Alicia Hughes
Supported by Friends of Glasgow University Library
Dr Alicia Hughes is an art historian and curator who specialises in interdisciplinary histories of collecting and collections. She received her PhD in History of Art from the University of Glasgow (2021), where she was part of the Leverhulme Trust-funded project, ‘Collections: An Enlightenment Pedagogy for the 21st Century’. Her doctoral thesis focused on the eighteenth-century anatomist William Hunter (1718-1783) and the creation of his collection of anatomical drawings and prints. Her research sits at the intersection of histories of art, science, collecting, book history and material culture. She has held fellowships with the Paul Mellon Centre for Studies in British Art and the Bibliotheca Hertziana – Max Planck Institute for Art History in Rome, and has lectured on topics including art markets, print culture and histories of collecting. Previous roles include Curatorial Assistant at The Hunterian, during which time she worked on the ‘Whistler: Art & Legacy’ exhibition (2021). Her current role is Project Curator at the British Museum on the AHRC-funded Towards a National Collection research project, The Sloane Lab: Looking back to build future shared collections.

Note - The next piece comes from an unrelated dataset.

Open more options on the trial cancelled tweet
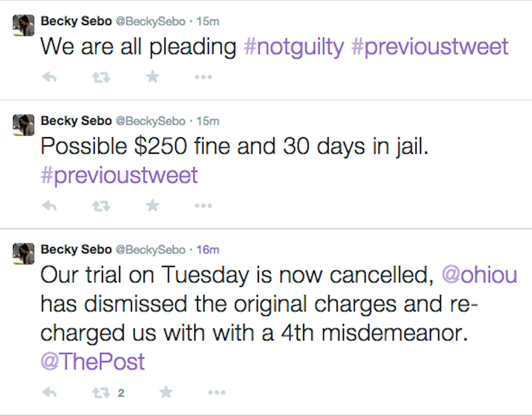Viewport: 532px width, 416px height. point(217,393)
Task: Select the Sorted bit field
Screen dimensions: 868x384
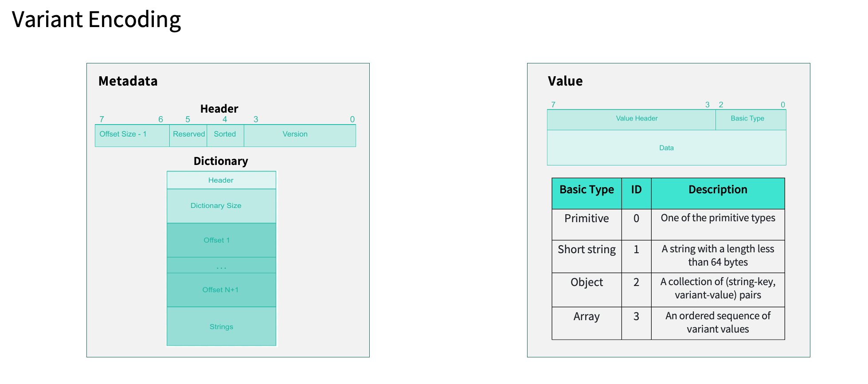Action: pyautogui.click(x=225, y=135)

During this University of Glasgow Library visiting research fellowship, Alicia will be investigating the history of the Whistler collection at the University through the lens of Rosalind Birnie Philip (the sister-in-law of the artist James McNeill Whistler) who inherited the collection and gave it to the University in a series of three gifts in the twentieth century. This world-class collection has enabled important research on Whistler’s life and his artistic practice, but little is known about how the collection came to the University of Glasgow or the role that Birnie Philip played in developing and caring for the collection. The attention that Birnie Philip gave to the collection extended to the restrictions she placed upon it when it came to the University and the actions that she took to develop it in the years prior to and between her gifts and bequest. This project investigates the extent to which Birnie Philip developed the estate collection following Whistler’s death and how it came to Glasgow. It questions, how did she interact with museum professionals, art dealers and staff within the University of Glasgow in the years before and between the gifts and bequest to the University? What other institutions did she make gifts to? Correspondence between Birnie Philip and dealers in Colnaghi’s & Co. between 1915 and 1955 points to engagement with art dealers to sell works from the estate collection to private collectors and other museum institutions. So, to what extent did Birnie Philip both curate the estate collection to ensure its longevity in institutional settings and actively engage with the art market to develop the collection and those of other institutions?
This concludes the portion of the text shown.